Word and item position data

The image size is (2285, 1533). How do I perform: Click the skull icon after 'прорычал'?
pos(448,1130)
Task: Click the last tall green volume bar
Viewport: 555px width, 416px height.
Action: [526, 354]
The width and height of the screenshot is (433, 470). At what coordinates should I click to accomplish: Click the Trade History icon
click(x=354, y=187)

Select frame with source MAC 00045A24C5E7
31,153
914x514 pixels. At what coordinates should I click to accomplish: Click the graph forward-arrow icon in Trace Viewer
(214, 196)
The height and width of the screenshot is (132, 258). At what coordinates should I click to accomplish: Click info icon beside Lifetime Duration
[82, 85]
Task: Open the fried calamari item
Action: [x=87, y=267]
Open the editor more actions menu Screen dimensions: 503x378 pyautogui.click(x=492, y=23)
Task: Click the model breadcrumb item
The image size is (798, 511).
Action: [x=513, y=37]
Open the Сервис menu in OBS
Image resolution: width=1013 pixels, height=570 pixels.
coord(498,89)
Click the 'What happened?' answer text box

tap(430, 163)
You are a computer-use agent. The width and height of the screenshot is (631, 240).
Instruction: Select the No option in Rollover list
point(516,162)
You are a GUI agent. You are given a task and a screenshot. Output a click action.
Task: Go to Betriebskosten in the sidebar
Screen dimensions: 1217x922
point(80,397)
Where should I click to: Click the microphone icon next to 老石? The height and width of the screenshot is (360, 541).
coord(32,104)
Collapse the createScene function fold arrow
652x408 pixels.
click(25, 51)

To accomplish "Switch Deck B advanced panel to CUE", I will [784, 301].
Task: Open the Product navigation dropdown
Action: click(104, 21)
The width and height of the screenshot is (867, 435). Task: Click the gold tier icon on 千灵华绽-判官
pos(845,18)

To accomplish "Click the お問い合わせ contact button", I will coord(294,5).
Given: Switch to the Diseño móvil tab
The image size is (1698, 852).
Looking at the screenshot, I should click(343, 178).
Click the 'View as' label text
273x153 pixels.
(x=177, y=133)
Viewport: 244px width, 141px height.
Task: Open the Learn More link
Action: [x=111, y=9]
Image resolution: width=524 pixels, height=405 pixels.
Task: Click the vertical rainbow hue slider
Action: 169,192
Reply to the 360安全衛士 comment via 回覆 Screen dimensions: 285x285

**TASK DESCRIPTION**: Update the listing above by replacing every occurrence of "Screen dimensions" with "Screenshot size" and leaving everything else unchanged.

**TASK SOLUTION**:
The image size is (2285, 1533). How do I perform: Click the skull icon after 'прорычал'?
pos(448,1130)
Task: Click the last tall green volume bar
Viewport: 555px width, 416px height.
Action: [526, 354]
The width and height of the screenshot is (433, 470). At what coordinates should I click to accomplish: Click the Trade History icon
click(x=354, y=187)

Select frame with source MAC 00045A24C5E7
31,153
914x514 pixels. At what coordinates should I click to accomplish: Click the graph forward-arrow icon in Trace Viewer
(214, 196)
The height and width of the screenshot is (132, 258). At what coordinates should I click to accomplish: Click info icon beside Lifetime Duration
[82, 85]
Task: Open the fried calamari item
Action: [x=87, y=267]
Open the editor more actions menu Screenshot size: 503x378 pyautogui.click(x=492, y=23)
Task: Click the model breadcrumb item
The image size is (798, 511).
Action: [x=513, y=37]
Open the Сервис menu in OBS
Image resolution: width=1013 pixels, height=570 pixels.
coord(498,89)
Click the 'What happened?' answer text box

tap(430, 163)
You are a computer-use agent. The width and height of the screenshot is (631, 240).
Instruction: Select the No option in Rollover list
point(516,162)
You are a GUI agent. You are given a task and a screenshot. Output a click action.
Task: Go to Betriebskosten in the sidebar
Screenshot size: 1217x922
point(80,397)
Where should I click to: Click the microphone icon next to 老石? The height and width of the screenshot is (360, 541).
coord(32,104)
Collapse the createScene function fold arrow
652x408 pixels.
click(25, 51)

To accomplish "Switch Deck B advanced panel to CUE", I will [784, 301].
Task: Open the Product navigation dropdown
Action: click(104, 21)
The width and height of the screenshot is (867, 435). Task: Click the gold tier icon on 千灵华绽-判官
pos(845,18)

To accomplish "Click the お問い合わせ contact button", I will coord(294,5).
Given: Switch to the Diseño móvil tab
The image size is (1698, 852).
Looking at the screenshot, I should click(343, 178).
Click the 'View as' label text
273x153 pixels.
(x=177, y=133)
Viewport: 244px width, 141px height.
Task: Open the Learn More link
Action: [x=111, y=9]
Image resolution: width=524 pixels, height=405 pixels.
Task: Click the vertical rainbow hue slider
Action: 169,192
Reply to the 360安全衛士 comment via 回覆 Screenshot size: 285x285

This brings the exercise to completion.